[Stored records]

**********

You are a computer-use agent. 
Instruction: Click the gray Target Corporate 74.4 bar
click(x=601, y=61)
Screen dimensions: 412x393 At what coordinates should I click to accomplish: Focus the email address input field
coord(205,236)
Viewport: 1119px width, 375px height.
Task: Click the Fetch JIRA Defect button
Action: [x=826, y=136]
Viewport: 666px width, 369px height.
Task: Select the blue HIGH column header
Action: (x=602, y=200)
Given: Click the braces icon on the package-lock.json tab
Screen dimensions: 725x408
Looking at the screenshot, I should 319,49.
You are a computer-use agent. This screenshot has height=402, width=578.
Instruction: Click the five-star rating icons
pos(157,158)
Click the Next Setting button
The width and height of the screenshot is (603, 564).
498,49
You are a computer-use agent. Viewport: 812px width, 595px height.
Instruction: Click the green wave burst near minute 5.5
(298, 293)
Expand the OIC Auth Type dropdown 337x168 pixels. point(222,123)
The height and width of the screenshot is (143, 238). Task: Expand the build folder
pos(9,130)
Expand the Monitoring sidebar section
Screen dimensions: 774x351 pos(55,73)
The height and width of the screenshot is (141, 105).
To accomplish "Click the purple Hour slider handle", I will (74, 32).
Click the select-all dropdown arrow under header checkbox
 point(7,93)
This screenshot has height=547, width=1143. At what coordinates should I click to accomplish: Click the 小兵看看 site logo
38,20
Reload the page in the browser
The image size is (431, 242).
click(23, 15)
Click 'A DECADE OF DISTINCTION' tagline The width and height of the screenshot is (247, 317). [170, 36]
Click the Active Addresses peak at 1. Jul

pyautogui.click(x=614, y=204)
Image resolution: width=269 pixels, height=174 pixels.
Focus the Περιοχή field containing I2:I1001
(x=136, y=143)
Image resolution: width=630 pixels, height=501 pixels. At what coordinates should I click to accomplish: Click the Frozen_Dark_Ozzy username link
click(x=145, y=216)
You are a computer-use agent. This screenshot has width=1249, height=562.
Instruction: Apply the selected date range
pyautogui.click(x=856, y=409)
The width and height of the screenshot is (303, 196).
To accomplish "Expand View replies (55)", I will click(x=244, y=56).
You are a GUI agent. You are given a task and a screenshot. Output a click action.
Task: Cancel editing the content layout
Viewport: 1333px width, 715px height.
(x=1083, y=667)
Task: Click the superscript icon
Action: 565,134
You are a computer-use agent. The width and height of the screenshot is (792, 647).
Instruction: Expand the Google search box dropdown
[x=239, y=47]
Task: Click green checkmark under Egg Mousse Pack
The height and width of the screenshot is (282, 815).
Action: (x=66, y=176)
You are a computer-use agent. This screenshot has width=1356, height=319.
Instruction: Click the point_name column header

**********

--- Instructions for the task ---
Output the line containing "Click the select-all" and every line after it through the final line of the records above, exactly as written and nothing else.

--- Answer section ---
Click the select-all dropdown arrow under header checkbox
 point(7,93)
This screenshot has height=547, width=1143. At what coordinates should I click to accomplish: Click the 小兵看看 site logo
38,20
Reload the page in the browser
The image size is (431, 242).
click(23, 15)
Click 'A DECADE OF DISTINCTION' tagline The width and height of the screenshot is (247, 317). [170, 36]
Click the Active Addresses peak at 1. Jul

pyautogui.click(x=614, y=204)
Image resolution: width=269 pixels, height=174 pixels.
Focus the Περιοχή field containing I2:I1001
(x=136, y=143)
Image resolution: width=630 pixels, height=501 pixels. At what coordinates should I click to accomplish: Click the Frozen_Dark_Ozzy username link
click(x=145, y=216)
You are a computer-use agent. This screenshot has width=1249, height=562.
Instruction: Apply the selected date range
pyautogui.click(x=856, y=409)
The width and height of the screenshot is (303, 196).
To accomplish "Expand View replies (55)", I will click(x=244, y=56).
You are a GUI agent. You are given a task and a screenshot. Output a click action.
Task: Cancel editing the content layout
Viewport: 1333px width, 715px height.
(x=1083, y=667)
Task: Click the superscript icon
Action: 565,134
You are a computer-use agent. The width and height of the screenshot is (792, 647).
Instruction: Expand the Google search box dropdown
[x=239, y=47]
Task: Click green checkmark under Egg Mousse Pack
The height and width of the screenshot is (282, 815).
Action: (x=66, y=176)
You are a computer-use agent. This screenshot has width=1356, height=319.
Instruction: Click the point_name column header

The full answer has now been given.